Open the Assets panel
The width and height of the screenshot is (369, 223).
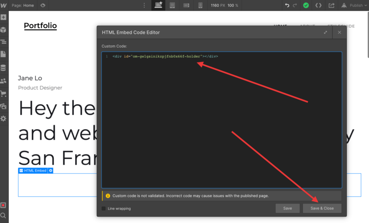(3, 106)
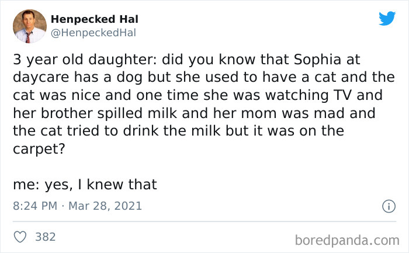Click the line "me: yes, I knew that"
Screen dimensions: 409x253
pos(85,185)
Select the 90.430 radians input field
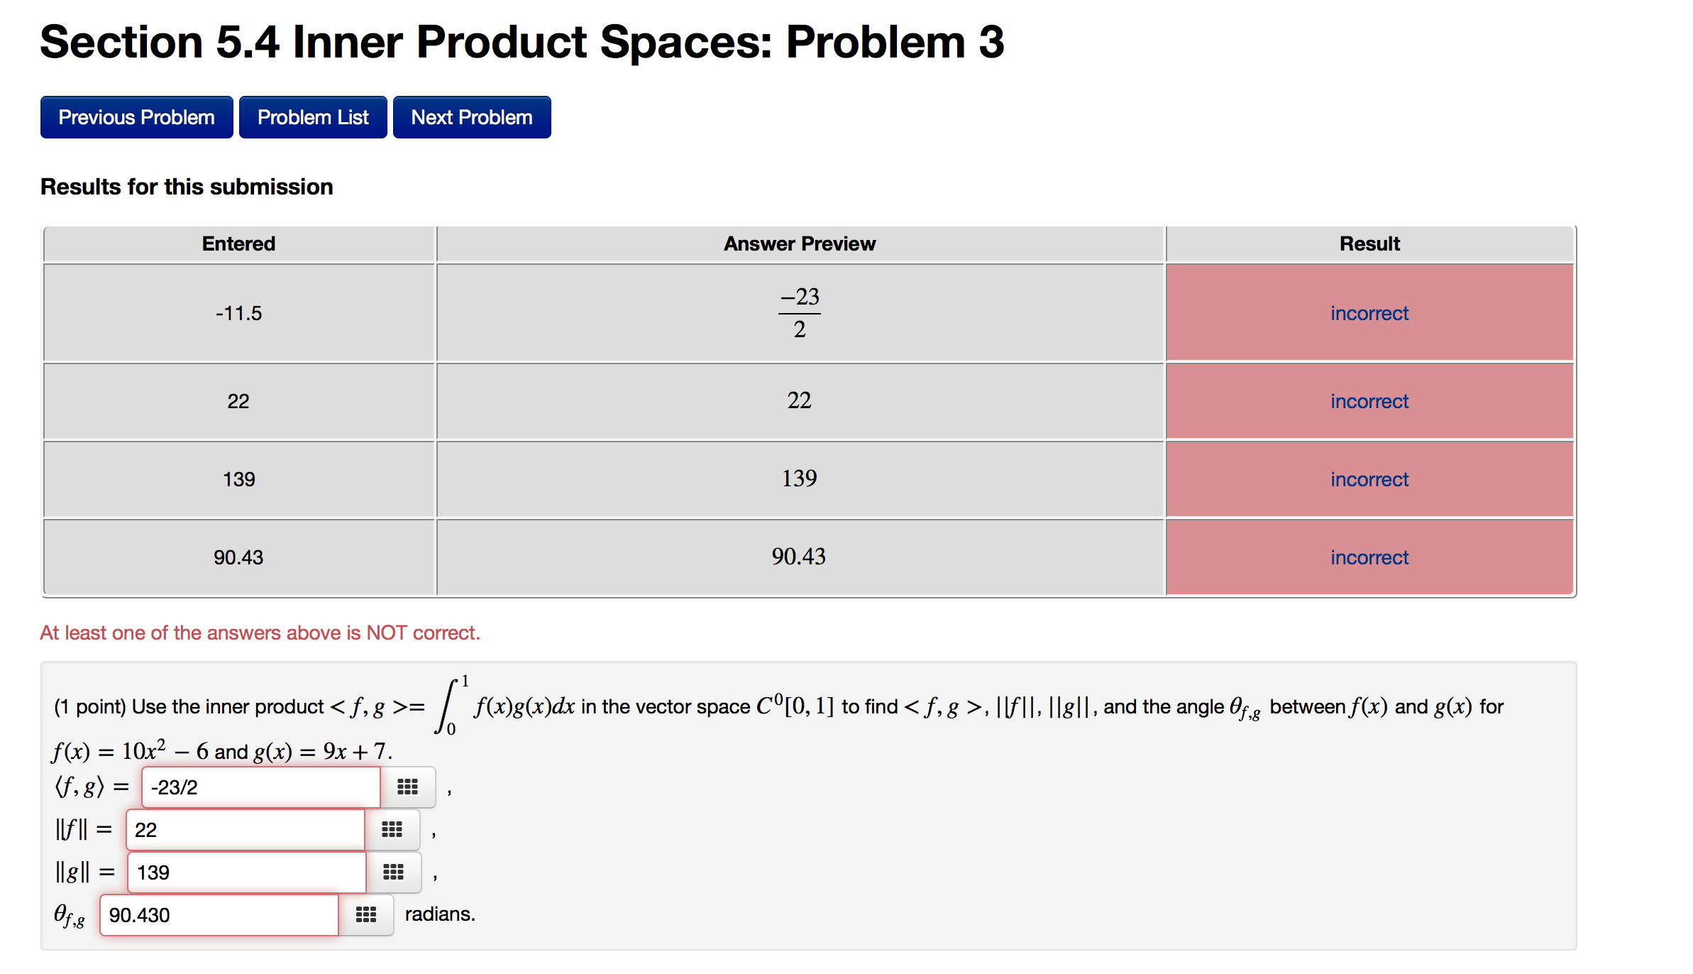Image resolution: width=1693 pixels, height=974 pixels. coord(219,915)
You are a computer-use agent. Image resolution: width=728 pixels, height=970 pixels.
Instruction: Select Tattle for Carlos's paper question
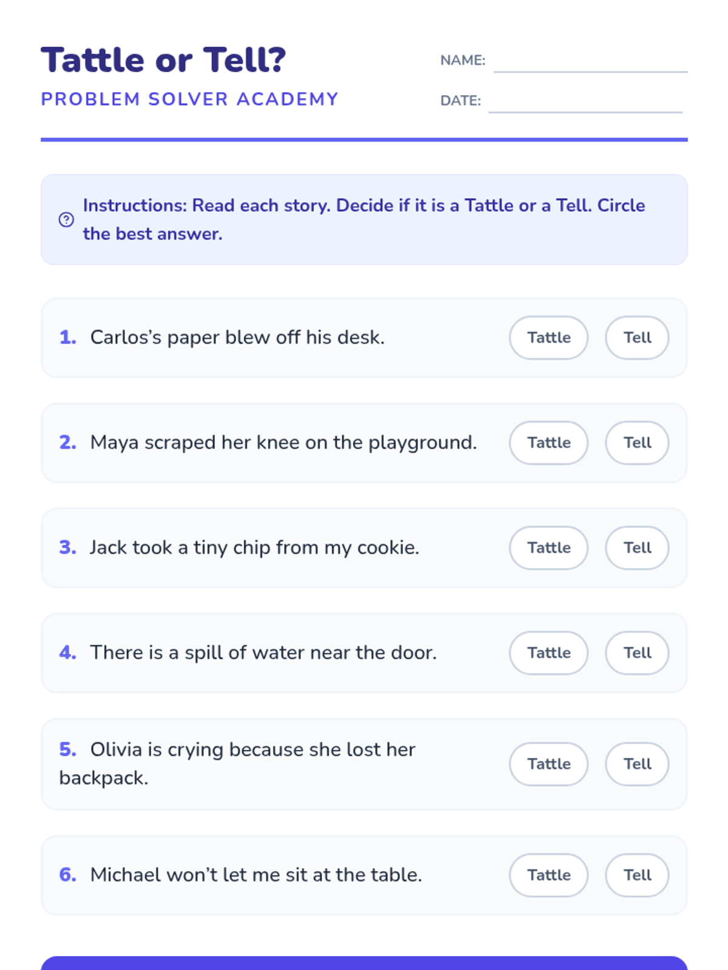pos(548,338)
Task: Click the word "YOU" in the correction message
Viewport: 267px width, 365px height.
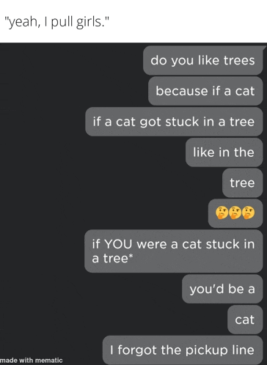Action: pyautogui.click(x=118, y=244)
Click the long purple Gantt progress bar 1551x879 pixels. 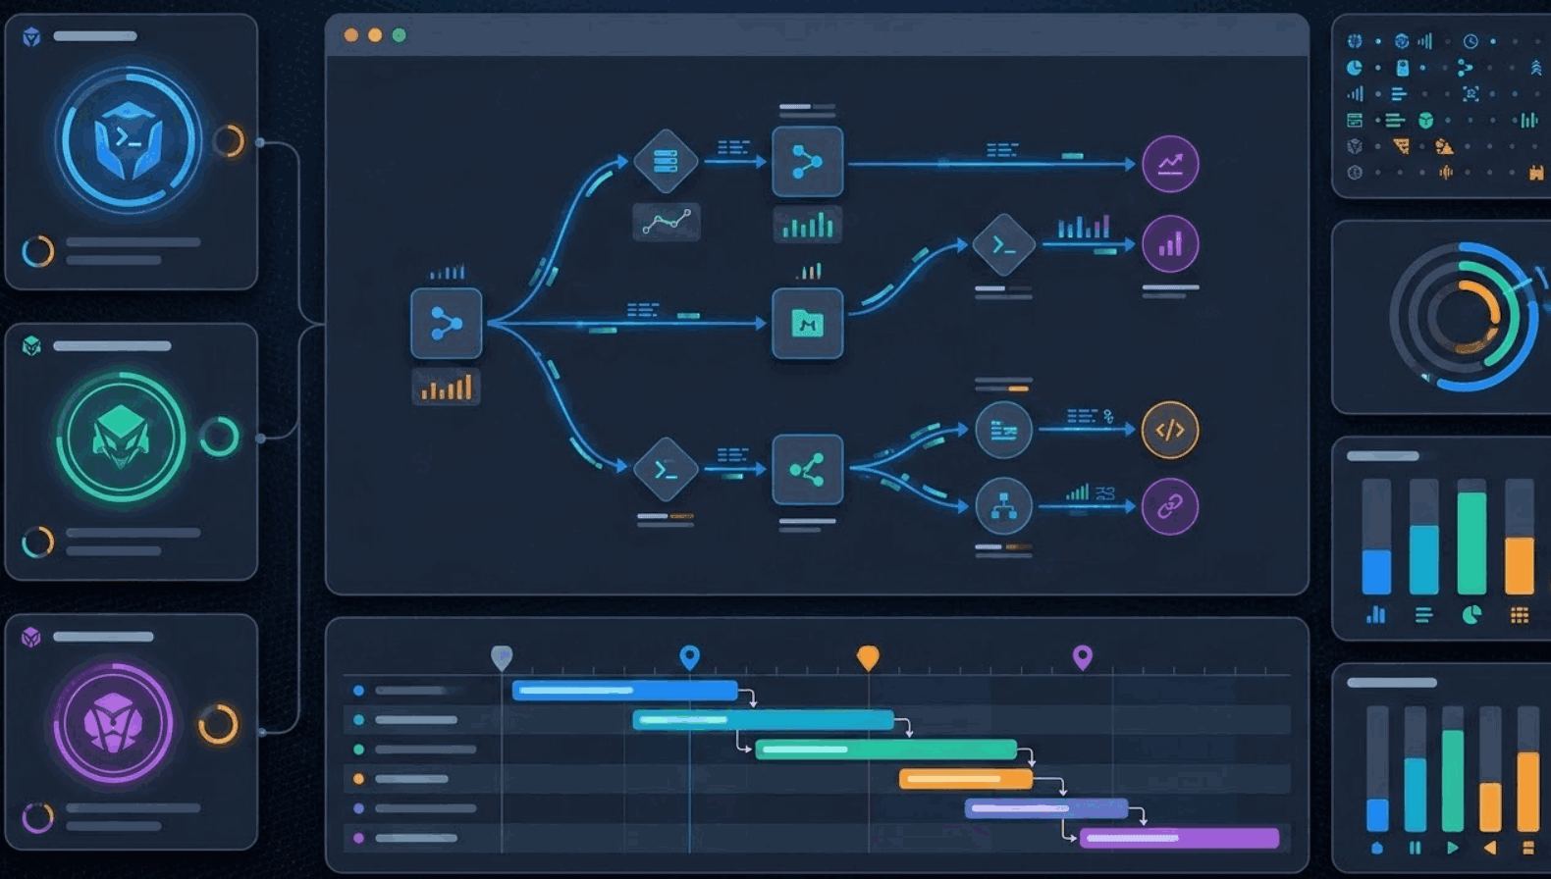pos(1179,838)
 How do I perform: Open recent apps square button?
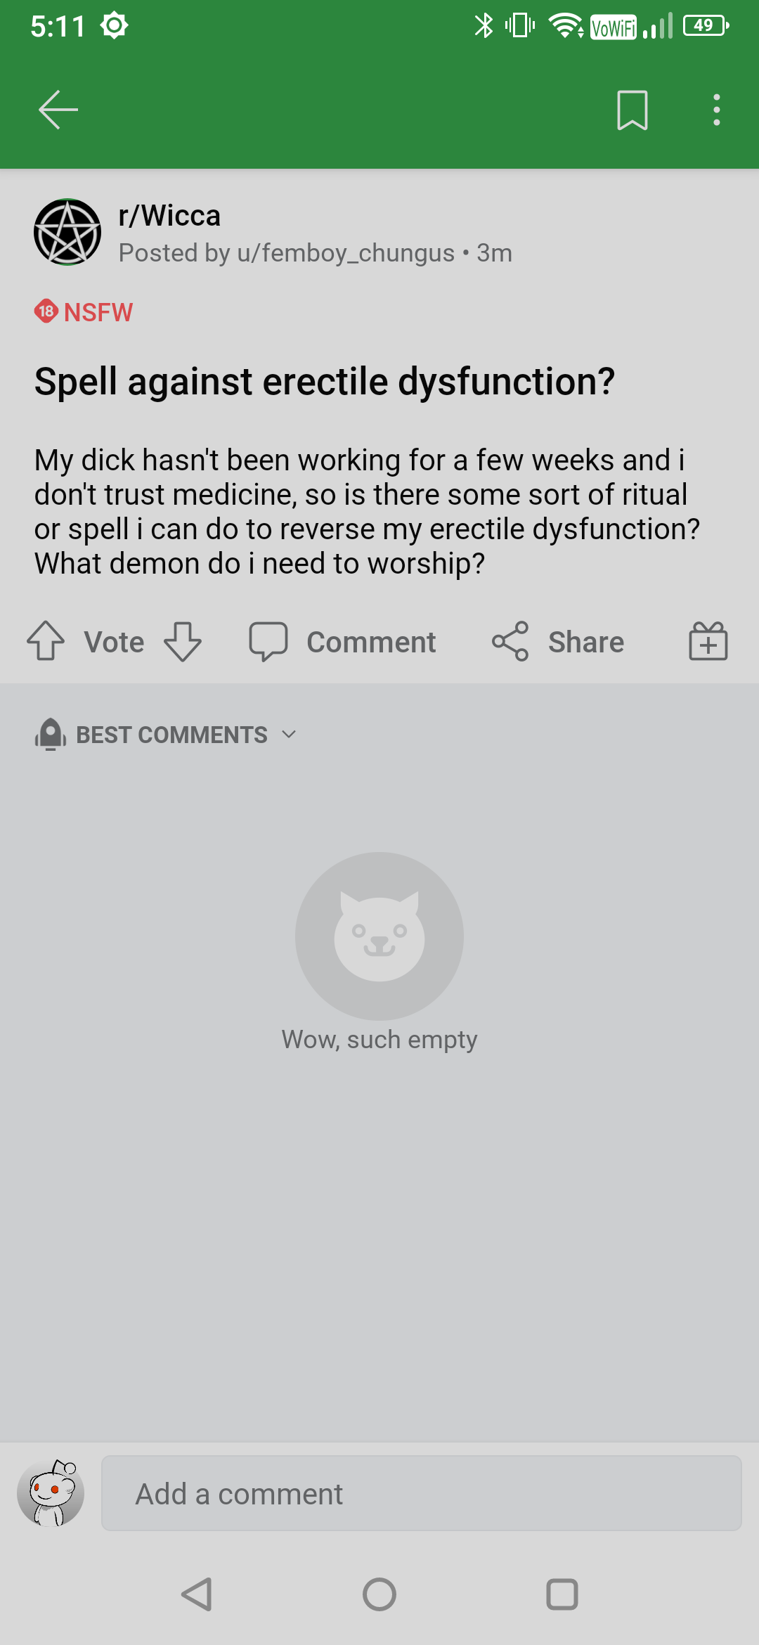coord(562,1594)
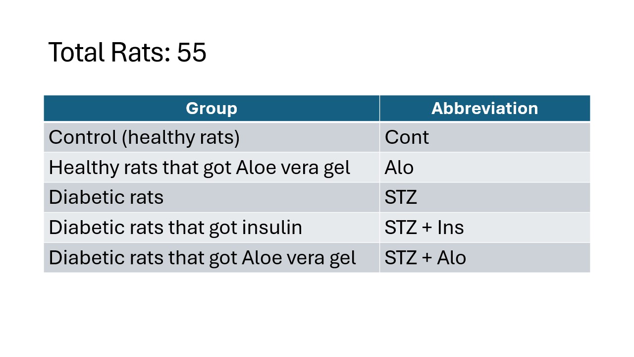Image resolution: width=634 pixels, height=357 pixels.
Task: Select the Abbreviation column header
Action: pyautogui.click(x=485, y=108)
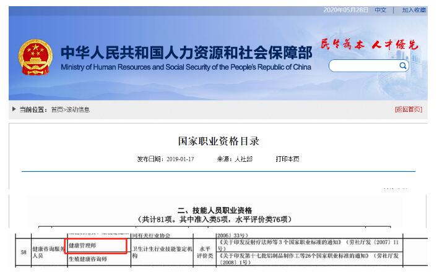Focus the site search input box
Image resolution: width=437 pixels, height=278 pixels.
pos(364,65)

******

■ **Exercise directions**:
Only one stretch of the listing above is to be duplicated: the lines from the one containing "Select the 90.430 radians input field" through the one containing "Task: Click the", both included. Copy them exactly, minus the pictures.

■ **Answer to this problem**:
Select the 90.430 radians input field
Image resolution: width=1693 pixels, height=974 pixels. coord(219,915)
You are a computer-use agent. Image resolution: width=728 pixels, height=970 pixels.
Instruction: Select Tattle for Carlos's paper question
pos(548,338)
Task: Click the word "YOU" in the correction message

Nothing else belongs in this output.